- What you should do -
Copy the lines below again, word for word.

Element and text location data
=======
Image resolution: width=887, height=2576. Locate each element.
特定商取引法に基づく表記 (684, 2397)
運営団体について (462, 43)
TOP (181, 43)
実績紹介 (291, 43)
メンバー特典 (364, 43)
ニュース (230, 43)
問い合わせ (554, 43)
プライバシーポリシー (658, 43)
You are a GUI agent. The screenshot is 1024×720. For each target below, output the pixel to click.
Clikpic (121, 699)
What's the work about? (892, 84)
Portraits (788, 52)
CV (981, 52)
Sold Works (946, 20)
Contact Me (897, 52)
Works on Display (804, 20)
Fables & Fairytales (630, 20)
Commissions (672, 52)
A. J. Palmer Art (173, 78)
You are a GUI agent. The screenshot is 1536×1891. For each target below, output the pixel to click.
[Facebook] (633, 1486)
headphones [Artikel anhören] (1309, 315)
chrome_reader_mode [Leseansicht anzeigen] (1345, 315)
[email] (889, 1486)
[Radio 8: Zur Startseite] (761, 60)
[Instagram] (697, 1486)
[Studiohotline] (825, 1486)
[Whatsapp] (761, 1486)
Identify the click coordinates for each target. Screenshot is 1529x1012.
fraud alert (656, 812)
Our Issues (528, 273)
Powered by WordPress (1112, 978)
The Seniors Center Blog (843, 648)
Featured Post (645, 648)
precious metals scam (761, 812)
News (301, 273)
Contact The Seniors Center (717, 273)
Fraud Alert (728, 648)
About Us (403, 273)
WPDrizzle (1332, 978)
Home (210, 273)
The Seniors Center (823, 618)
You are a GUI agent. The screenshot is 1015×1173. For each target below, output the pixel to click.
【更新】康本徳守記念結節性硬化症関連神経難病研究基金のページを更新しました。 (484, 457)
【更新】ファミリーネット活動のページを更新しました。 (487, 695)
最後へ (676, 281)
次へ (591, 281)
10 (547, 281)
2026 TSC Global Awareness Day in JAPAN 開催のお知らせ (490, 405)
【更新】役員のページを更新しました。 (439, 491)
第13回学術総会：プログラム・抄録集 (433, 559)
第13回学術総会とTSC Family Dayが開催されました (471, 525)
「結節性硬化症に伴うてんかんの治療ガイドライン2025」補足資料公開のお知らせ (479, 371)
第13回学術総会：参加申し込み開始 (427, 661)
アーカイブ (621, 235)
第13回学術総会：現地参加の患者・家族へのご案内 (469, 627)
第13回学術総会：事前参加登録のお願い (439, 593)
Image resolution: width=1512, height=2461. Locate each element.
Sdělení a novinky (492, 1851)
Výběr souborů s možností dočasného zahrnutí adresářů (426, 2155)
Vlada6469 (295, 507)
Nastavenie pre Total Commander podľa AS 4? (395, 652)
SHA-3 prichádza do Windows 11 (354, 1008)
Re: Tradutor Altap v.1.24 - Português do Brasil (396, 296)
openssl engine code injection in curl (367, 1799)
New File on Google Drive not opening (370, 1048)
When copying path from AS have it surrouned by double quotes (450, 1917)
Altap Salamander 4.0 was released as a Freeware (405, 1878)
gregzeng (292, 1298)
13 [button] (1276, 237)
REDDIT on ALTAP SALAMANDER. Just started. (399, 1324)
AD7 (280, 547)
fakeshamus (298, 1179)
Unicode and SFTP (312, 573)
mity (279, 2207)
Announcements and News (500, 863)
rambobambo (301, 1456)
=======
- Output of the task -
Image resolution: width=887, height=2576. Locate each element.
特定商取引法に基づく表記 (684, 2397)
運営団体について (462, 43)
TOP (181, 43)
実績紹介 (291, 43)
メンバー特典 (364, 43)
ニュース (230, 43)
問い合わせ (554, 43)
プライバシーポリシー (658, 43)
You are a GUI agent. The screenshot is 1024×720. For each target below, output the pixel to click.
Clikpic (121, 699)
What's the work about? (892, 84)
Portraits (788, 52)
CV (981, 52)
Sold Works (946, 20)
Contact Me (897, 52)
Works on Display (804, 20)
Fables & Fairytales (630, 20)
Commissions (672, 52)
A. J. Palmer Art (173, 78)
You are a GUI agent. The screenshot is 1536×1891. For each target below, output the pixel to click.
[Facebook] (633, 1486)
headphones [Artikel anhören] (1309, 315)
chrome_reader_mode [Leseansicht anzeigen] (1345, 315)
[email] (889, 1486)
[Radio 8: Zur Startseite] (761, 60)
[Instagram] (697, 1486)
[Studiohotline] (825, 1486)
[Whatsapp] (761, 1486)
Identify the click coordinates for each target. Screenshot is 1529x1012.
fraud alert (656, 812)
Our Issues (528, 273)
Powered by WordPress (1112, 978)
The Seniors Center Blog (843, 648)
Featured Post (645, 648)
precious metals scam (761, 812)
News (301, 273)
Contact The Seniors Center (717, 273)
Fraud Alert (728, 648)
About Us (403, 273)
WPDrizzle (1332, 978)
Home (210, 273)
The Seniors Center (823, 618)
You are a GUI agent. The screenshot is 1015×1173. For each target below, output the pixel to click.
【更新】康本徳守記念結節性硬化症関連神経難病研究基金のページを更新しました。 (484, 457)
【更新】ファミリーネット活動のページを更新しました。 (487, 695)
最後へ (676, 281)
次へ (591, 281)
10 (547, 281)
2026 TSC Global Awareness Day in JAPAN 開催のお知らせ (490, 405)
【更新】役員のページを更新しました。 (439, 491)
第13回学術総会：プログラム・抄録集 (433, 559)
第13回学術総会とTSC Family Dayが開催されました (471, 525)
「結節性硬化症に伴うてんかんの治療ガイドライン2025」補足資料公開のお知らせ (479, 371)
第13回学術総会：参加申し込み開始 (427, 661)
アーカイブ (621, 235)
第13回学術総会：現地参加の患者・家族へのご案内 (469, 627)
第13回学術総会：事前参加登録のお願い (439, 593)
Image resolution: width=1512, height=2461. Locate each element.
Sdělení a novinky (492, 1851)
Výběr souborů s možností dočasného zahrnutí adresářů (426, 2155)
Vlada6469 (295, 507)
Nastavenie pre Total Commander podľa AS 4? (395, 652)
SHA-3 prichádza do Windows 11 (354, 1008)
Re: Tradutor Altap v.1.24 - Português do Brasil (396, 296)
openssl engine code injection in curl (367, 1799)
New File on Google Drive not opening (370, 1048)
When copying path from AS have it surrouned by double quotes (450, 1917)
Altap Salamander 4.0 was released as a Freeware (405, 1878)
gregzeng (292, 1298)
13 [button] (1276, 237)
REDDIT on ALTAP SALAMANDER. Just started. (399, 1324)
AD7 (280, 547)
fakeshamus (298, 1179)
Unicode and SFTP (312, 573)
mity (279, 2207)
Announcements and News (500, 863)
rambobambo (301, 1456)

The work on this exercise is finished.